But it's not.. really. It's this vile disease chipping away at the brain. Bit by Bit.

Last weekend, we stayed with Dh's cousin and his family who live about 3 hours away. They have always been close and it has been a tradition to visit every year.

This year I was able to see just how much DH has deteriorated cognitively, since his last visit a year ago. I could see how difficult it was for him to engage with them in any meaningful way. They were struggling to cope with him and because his cousin had cared for his dad with Alzheimers, he was honest in his appraisal of DH, which I appreciated. It was such a relief to be able to discuss with someone who has been there. Usually DH's own family spend 10 mins on the phone with him and tell me how well he "sounds".

I came away from the weekend saddened because putting him in a "normal" environment highlighted just how "abnormal" our everyday has become, but also rejuvenated with the companionship of wholly good and understanding friends.

Life is good... sometimes

By flowers12 On 2016.08.30 10:58
Sadly, I know just what you mean. These last few weeks have brought about the real difficulty to talk clearly. I tell myself, oh, the meds don't seem to be working so well lately, my honey is really having a bad day. I've had a hard time these last two years accepting what is happening and what will be. Facing it is overwhelming.
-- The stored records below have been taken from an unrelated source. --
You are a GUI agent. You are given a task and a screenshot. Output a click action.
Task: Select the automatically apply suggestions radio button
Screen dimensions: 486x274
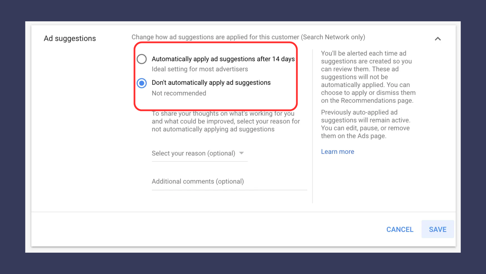[x=142, y=59]
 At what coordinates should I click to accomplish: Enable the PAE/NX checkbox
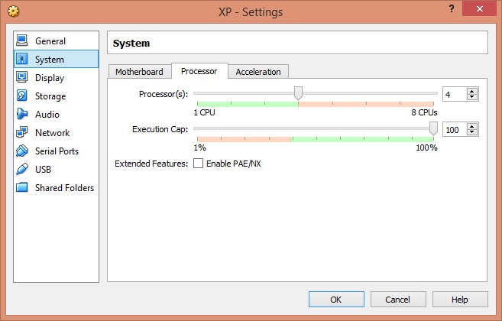(198, 164)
The drooling has increased, the runny nose, the blank looks, not understanding what I'm saying. We don't see any family much, or anyone for that matter. My honey's sister and brother-in-law live 5 minutes away but seem to avoid us. "Too hard to see him this way". Life is seldom joyful but when I can get a smile from my honey it makes my day.

By lurkingforacure On 2016.08.30 19:11
I just had this same bucket of water thrown in my face as well. My husband's sister recently came over for a visit and privately told me he looked "horrible". I know he has declined, but I was not prepared for her blunt assessment.
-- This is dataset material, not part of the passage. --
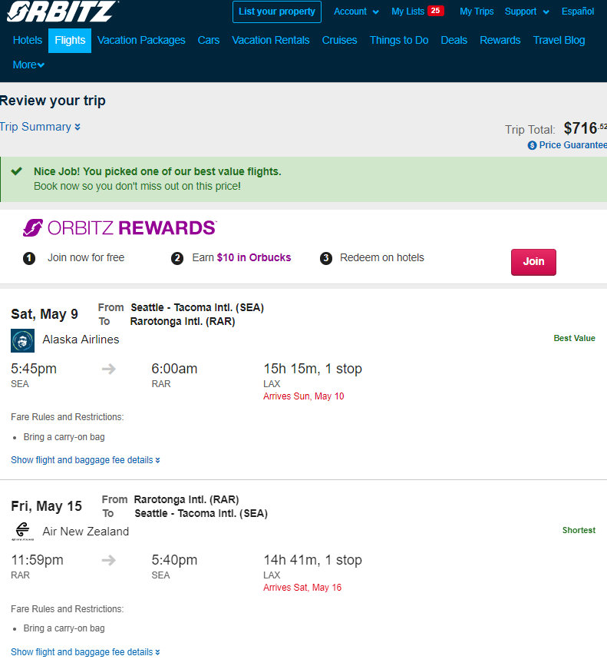607x666 pixels.
Task: Click the List your property button
Action: click(x=277, y=12)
Just yesterday my husband informed me that he is planning to go on the extended family deep sea fishing trip at the family reunion in a few months. The thought of my husband getting up and dressed ready to go at 5am, and being on a boat miles at sea, ALL DAY, is beyond preposterous. Or maybe he will rally, and be able to do it, if he really wants to? I don't want to rain on his parade and tell him he simply cannot go, but I also don't want to ruin everyone else's trip. Any suggestions?

By LOHENGR1N On 2016.08.30 20:09
If it's not for a few months let it ride. No sense raining on any parades too early. In a few months like you say he may rally or he may not. As Robert Louis Stevenson said "To travel hopefully is a better thing then to arrive". With P.D. We know plans change. To hope and daydream for a few months might be a good tonic and really what do We P.D.er's have left but hopes and unrealistic dreams. Perhaps it will turn out to be just what the family needs to witness to realize the effects of this disease. I myself would not worry about ruining everyone else's trip. Let them see what it is like living in our world, let them see modifications need to be made to accommodate Him at gatherings and not You and Your nuclear family to accommodate all of them. Just my 2 cents worth on the subject.

By mylove On 2016.08.30 23:09
Spot on, Al. In another post, when I feel up to it, I'll share something similar told to Ben by his physical therapist. It's a longer story, but boils down to the same thing.